Metal-on-metal hip devices lose support within the medical community

Metal-on-metal hip implants have lost key support within the medical community after the California Technology Assessment Forum reversed the position it had adopted a year earlier supporting the hip resurfacing technique, a hip replacement option that uses metal-on-metal hip devices. The CTAF report was based on data from joint registries in England and Australia that found extremely high premature failure rates for some hip implant devices, such as DePuy’s all-metal ASR Hip Resurfacing System and ASR XL Acetabular system.

The hip resurfacing technique is offered as an alternative to traditional total hip replacement. The procedure consists of fitting the head of the femur with an all-metal cobalt-chrome cap while a matching metal cup is placed in the pelvis socket. The hip resurfacing procedure’s biggest benefits are that it spares most of the patient’s thigh bone, leaving the area intact for future surgeries, if necessary; increased mobility; and lesser chance of dislocating.
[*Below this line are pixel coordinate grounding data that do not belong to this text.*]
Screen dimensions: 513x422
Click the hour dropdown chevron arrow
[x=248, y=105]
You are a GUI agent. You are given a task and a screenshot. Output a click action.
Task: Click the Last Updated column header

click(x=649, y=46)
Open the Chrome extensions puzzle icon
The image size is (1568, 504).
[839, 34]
However, the inherent problem with hip resurfacing devices and other all-metal hip implants is that the cobalt-chromium parts rub together, releasing metal particles into the body, which when processed by scavenger cells, become corrosive metallic ions capable of destroying bone, muscle, and tissue. Many patients with all-metal replacement hips experience extreme pain, fracturing, dislocation, and a range of adverse symptoms related to metal poisoning.

Dr. Judith Walsh, the author of the CTAF report, said that the group’s previous support of the hip resurfacing devices took into consideration the lack of clinical trials comparing the performance of hip resurfacing devices with standard hip replacements in real patients. The CTAF’s reversal, she notes, is based on data from the foreign joint registries that revealed abnormally high failure rates for some resurfacing implants. Dr. Walsh notes in the report that little is known about the long-term health effects of the metallic ions the devices create within the body.

Believe it or not, some all-metal implants were not clinically tested before they gained U.S. Food and Drug Administration approval, including DePuy’s now-recalled ASR XL Acetabular System. DePuy’s ASR Hip Resurfacing System, already in use in Europe, was undergoing clinical trials in the U.S. when it was pulled from the market.

Dr. Walsh concluded “it is incumbent upon the hip resurfacing community to prove the efficacy and safety” of hip resurfacing procedures through proper clinical trials and not by subjecting patients to the potentially devastating effects that untested devices pose.